Enforcement in CI versus enforcement at load time
There are two enforcement points, and they serve different purposes.
CI enforcement runs contract checks when a model change is proposed. This catches cases where a schema migration in a pull request would break a downstream contract before the change is merged. It's the "shift left" version — catch violations before they reach production data.
Load-time enforcement runs contract checks on each incremental load before data is promoted to the governed output layer. This catches cases where upstream source data violates a contract that was valid when it was written — a new type of event that doesn't match the accepted_values list, a batch of rows with unexpected nulls in a required field.
Both enforcement points are necessary. CI without load-time enforcement misses runtime violations from data sources you don't control. Load-time enforcement without CI catches violations after they've already been merged to the transformation code.
A contract that only runs in CI is a static check on your SQL. A contract that runs at load time is a live guarantee to your consumers. You need both, but if you're introducing contracts for the first time, start at load time — it catches the violations that actually break dashboards.
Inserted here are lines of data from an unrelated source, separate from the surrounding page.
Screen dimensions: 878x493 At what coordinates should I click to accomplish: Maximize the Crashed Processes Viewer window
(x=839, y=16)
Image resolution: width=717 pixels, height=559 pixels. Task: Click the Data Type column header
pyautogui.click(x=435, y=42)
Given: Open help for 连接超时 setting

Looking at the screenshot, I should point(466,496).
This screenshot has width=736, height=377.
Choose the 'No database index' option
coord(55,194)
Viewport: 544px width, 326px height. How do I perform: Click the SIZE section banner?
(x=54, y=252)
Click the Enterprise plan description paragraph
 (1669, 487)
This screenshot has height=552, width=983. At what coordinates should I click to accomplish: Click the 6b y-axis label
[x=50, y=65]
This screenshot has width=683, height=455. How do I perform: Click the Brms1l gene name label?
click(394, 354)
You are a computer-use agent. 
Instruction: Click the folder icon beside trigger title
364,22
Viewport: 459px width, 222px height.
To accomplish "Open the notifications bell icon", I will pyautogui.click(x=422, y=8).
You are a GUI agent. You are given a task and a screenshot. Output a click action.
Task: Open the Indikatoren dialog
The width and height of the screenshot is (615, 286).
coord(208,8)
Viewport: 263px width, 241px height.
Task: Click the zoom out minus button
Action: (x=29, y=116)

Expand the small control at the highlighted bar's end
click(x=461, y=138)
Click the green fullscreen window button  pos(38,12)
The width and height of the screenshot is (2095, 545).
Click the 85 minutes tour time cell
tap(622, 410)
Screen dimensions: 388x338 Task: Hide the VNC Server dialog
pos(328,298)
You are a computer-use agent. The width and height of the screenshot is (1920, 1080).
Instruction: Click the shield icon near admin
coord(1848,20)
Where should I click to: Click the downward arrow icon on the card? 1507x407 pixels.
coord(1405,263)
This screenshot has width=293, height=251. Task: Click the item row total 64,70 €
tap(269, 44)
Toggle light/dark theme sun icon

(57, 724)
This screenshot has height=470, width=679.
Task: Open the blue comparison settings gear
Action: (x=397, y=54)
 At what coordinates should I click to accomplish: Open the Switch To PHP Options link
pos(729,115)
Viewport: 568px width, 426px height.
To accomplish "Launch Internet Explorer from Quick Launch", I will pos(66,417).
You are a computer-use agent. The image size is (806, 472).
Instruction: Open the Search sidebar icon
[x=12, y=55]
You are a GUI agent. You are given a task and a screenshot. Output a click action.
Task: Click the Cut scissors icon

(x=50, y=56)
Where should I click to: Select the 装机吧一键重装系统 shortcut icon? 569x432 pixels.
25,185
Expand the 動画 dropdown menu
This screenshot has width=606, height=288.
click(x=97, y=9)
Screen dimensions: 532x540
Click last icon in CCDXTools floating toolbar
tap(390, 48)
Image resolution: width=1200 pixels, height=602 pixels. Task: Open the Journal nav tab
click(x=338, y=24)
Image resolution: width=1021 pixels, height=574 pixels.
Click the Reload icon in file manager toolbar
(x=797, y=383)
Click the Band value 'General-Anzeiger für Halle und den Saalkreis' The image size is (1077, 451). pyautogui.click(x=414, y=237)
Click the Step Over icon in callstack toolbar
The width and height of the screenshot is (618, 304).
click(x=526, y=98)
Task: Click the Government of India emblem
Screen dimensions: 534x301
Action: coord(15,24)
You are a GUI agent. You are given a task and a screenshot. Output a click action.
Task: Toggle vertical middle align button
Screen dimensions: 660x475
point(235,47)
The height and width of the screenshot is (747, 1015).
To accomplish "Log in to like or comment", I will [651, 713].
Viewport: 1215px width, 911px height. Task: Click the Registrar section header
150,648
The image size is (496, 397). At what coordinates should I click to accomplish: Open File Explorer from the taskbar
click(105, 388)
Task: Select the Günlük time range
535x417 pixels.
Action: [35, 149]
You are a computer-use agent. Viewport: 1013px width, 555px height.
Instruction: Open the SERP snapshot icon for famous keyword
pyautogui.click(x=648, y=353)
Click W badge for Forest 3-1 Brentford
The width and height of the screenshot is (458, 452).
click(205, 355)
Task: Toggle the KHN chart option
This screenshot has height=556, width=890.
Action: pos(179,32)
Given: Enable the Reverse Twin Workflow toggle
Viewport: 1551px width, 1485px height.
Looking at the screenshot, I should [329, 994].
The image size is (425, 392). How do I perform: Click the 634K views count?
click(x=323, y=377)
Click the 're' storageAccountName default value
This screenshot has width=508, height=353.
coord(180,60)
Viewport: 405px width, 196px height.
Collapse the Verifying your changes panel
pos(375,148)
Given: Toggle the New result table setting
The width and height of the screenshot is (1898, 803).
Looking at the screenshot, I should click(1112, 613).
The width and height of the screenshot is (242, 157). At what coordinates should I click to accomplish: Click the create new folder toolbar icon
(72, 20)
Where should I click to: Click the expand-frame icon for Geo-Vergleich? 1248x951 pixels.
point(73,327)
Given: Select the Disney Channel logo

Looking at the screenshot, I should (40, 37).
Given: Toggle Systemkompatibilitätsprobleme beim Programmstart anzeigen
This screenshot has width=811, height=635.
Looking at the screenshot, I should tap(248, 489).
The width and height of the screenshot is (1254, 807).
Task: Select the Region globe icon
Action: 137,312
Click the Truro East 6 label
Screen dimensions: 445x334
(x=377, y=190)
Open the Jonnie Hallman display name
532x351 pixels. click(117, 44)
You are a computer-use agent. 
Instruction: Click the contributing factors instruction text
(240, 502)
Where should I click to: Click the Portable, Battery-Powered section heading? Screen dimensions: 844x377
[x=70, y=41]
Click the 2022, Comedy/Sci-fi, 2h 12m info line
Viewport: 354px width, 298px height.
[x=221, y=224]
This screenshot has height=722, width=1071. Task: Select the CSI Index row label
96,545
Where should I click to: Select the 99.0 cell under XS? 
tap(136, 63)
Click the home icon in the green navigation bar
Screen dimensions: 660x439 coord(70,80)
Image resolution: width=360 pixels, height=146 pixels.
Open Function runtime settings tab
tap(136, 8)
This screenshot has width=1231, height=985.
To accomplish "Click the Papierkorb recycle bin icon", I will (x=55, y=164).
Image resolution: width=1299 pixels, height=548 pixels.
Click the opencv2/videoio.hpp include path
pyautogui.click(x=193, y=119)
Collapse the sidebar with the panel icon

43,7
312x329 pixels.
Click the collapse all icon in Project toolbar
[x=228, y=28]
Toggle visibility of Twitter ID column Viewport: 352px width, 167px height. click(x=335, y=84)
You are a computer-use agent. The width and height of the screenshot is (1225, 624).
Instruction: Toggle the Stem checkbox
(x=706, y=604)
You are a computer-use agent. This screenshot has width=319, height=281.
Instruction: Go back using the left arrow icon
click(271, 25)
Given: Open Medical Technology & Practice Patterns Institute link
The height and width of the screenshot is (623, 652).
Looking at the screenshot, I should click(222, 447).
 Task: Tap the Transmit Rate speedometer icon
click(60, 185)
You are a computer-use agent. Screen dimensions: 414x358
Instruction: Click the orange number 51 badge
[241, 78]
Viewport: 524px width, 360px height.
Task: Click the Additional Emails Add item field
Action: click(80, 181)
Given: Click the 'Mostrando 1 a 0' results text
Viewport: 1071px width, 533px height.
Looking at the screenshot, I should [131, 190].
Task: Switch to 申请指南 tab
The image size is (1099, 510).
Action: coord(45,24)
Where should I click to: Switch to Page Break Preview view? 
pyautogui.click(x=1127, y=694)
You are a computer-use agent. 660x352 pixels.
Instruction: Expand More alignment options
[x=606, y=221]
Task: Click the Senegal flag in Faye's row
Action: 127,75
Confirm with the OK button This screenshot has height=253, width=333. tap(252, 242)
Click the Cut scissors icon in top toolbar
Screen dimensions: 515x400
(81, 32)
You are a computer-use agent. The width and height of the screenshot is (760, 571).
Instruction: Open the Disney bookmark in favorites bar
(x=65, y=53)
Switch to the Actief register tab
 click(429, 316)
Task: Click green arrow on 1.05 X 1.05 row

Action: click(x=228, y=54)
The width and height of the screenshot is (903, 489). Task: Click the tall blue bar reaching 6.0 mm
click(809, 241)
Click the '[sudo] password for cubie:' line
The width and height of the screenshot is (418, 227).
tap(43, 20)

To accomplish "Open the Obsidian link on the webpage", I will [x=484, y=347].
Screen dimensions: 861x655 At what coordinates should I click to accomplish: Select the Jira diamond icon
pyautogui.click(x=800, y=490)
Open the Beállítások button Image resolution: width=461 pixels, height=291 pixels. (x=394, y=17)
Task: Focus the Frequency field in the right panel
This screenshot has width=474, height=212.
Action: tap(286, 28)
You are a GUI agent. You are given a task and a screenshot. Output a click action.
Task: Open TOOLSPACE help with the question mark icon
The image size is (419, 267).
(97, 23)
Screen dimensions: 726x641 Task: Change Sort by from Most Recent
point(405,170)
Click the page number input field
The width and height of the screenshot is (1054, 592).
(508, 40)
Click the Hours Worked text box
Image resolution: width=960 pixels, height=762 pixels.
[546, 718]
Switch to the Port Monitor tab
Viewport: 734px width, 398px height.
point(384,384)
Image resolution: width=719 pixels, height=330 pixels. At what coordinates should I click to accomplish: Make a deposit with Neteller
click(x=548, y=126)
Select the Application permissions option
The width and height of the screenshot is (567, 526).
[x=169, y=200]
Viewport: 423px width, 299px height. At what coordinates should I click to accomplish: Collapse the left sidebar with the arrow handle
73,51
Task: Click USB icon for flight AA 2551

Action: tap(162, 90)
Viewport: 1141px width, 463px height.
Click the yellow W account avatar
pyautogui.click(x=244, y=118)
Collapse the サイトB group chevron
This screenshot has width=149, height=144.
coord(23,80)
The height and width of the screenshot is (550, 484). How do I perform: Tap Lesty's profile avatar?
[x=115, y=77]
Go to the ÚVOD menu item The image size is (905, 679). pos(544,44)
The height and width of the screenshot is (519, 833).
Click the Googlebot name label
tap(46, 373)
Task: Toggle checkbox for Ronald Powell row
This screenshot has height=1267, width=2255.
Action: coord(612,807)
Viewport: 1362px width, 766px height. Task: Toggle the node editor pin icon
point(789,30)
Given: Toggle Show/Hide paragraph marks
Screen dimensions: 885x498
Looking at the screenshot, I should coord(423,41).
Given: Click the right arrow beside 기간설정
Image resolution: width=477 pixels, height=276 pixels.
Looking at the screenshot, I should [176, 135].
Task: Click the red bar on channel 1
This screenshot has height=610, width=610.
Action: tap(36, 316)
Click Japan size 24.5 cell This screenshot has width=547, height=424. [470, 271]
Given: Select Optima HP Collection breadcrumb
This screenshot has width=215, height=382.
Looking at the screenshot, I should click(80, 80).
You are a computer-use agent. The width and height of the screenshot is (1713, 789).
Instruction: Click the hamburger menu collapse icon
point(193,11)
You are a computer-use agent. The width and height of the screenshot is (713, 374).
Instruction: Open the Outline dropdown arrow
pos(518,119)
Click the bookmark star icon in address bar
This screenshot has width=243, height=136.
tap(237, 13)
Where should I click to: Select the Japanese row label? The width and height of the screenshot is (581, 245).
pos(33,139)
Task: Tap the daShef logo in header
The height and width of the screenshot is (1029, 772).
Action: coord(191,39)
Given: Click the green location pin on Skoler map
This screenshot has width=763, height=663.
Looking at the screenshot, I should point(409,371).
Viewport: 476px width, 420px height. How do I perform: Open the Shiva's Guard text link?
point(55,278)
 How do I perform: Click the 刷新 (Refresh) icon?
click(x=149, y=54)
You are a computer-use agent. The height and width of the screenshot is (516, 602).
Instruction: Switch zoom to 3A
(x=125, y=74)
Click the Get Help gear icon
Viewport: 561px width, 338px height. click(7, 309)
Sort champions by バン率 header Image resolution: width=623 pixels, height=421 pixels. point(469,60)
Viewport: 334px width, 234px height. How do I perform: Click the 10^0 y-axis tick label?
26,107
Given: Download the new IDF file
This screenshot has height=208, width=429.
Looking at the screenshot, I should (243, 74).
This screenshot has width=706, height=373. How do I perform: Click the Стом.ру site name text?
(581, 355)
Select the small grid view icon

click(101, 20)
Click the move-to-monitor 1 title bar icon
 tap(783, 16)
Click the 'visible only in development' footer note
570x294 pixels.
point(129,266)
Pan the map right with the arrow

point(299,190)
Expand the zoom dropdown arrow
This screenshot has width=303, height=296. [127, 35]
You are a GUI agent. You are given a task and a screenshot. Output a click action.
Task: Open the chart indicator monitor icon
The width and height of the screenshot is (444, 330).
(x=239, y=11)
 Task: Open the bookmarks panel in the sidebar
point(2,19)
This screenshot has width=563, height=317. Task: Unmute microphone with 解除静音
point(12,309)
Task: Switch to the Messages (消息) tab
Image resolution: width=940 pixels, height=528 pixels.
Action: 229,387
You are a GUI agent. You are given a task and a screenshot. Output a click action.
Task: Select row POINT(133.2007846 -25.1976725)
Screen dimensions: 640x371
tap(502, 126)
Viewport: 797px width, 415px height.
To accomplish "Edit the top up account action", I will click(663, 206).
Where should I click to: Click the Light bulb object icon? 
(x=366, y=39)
What contract violations look like in practice
When a contract check fails at load time, the violation should produce a structured report, not just an error log line. Specifically, it should tell you:
- Which contract was violated (table name + contract version)
- Which constraint failed (column name + constraint type + specific value that failed)
- The number of affected rows and the percentage of the batch they represent
- The contract owner (producer team) and the point-of-contact for the violation
- Whether the violation blocked promotion or was flagged as a warning
This structure matters because it turns a contract failure into an actionable engineering task, not a vague "something broke" incident. The on-call engineer knows exactly what failed, who owns the upstream source, and whether it's a hard block or a soft warning.
Common failure modes when introducing contracts
Contracts fail to stick in three predictable ways:
Over-specification on the first pass. Teams write contracts that cover every column with tight constraints, then spend the next month fighting false positives from edge cases in source data. Start narrow. Cover the 5-8 columns that actually matter to downstream consumers. Add coverage incrementally as you understand the data better.
No clear producer ownership. A contract with no named producer is a contract nobody enforces. Every contract must have an explicit owner — a team and a person — who is responsible for keeping the source data within spec. Without this, violations generate Slack messages that go to nobody.
Blocking on warnings instead of hard violations. Not all contract violations are equally critical. A null in a column that's always been nullable in practice is a different severity from a missing required UUID. Configure severity tiers: hard blocks that stop promotion, soft warnings that log and alert, and informational notes that record but don't alert. Treating all violations as hard blocks creates noise that engineers learn to ignore.
Data contracts, done right, shift the cost of schema changes from the consumers (who discover breakage reactively) to the producers (who own their output quality proactively). That shift is the mechanism that makes a data platform trustworthy — and trustworthy data platforms are the ones that get used for real decisions.